High-current, pulsed-laser diode driver board targets LiDAR designs

Efficient Power Conversion (EPC) announces the availability of the
EPC9150, a 200 V, high current, pulsed-laser diode driver demonstration board. In a lidar system, used to create 3-D maps for autonomous vehicle applications, speed, and accuracy of object detection are critical. As demonstrated by this board, the rapid transition capability of the EPC2034C eGaN FETs provides power pulses to drive the laser diodes, VCSELs, or LEDs up to ten times faster than an equivalent MOSFET and in a small fraction of the area, energy, and cost. Thus, enhancing the overall performance, including accuracy, precision, and processing speed as
well as the price of a lidar system.

eGaN FETs and integrated circuits provide high current pulses, extremely narrow pulse widths, and small sizes
that make affordable, high-performance lidar possible. Using the 200 V, 12 square mm, EPC2034C eGaN FET, the
EPC9150 can generate a 220 A laser pulse peak in a pulse width that is only 2.9 nanoseconds wide.
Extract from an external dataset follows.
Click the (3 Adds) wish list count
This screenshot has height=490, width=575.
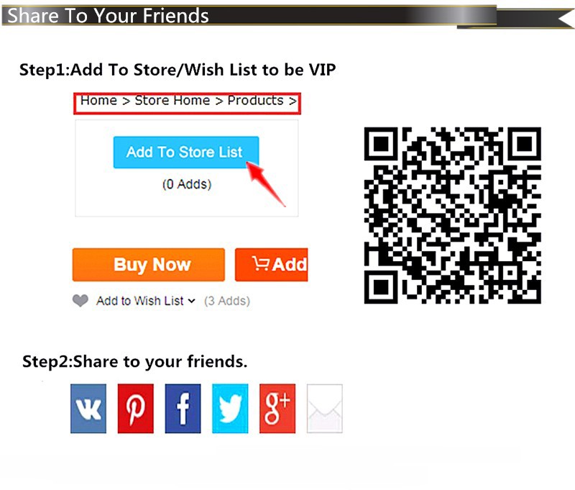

The high
current increases the range of the lidar system, while the short pulse width leads to higher resolution, and the tiny
size and low cost make eGaN FETs and ICs ideal for lidar applications from automotive to industrial robotics and
security.

The EPC9150 ships with an interposer board. The interposer board is a collection of break-away 5 mm x 5 mm
square interposer PCBs with footprints to accommodate different lasers, RF connectors, and a collection of
other footprints designed for experimentation with different loads. The use of the interposers allows many
different lasers or other loads to be mounted, allowing users to test the performance with the load requirements
that are appropriate to their application.

The EPC9150 demonstration board is priced at $414.00 each.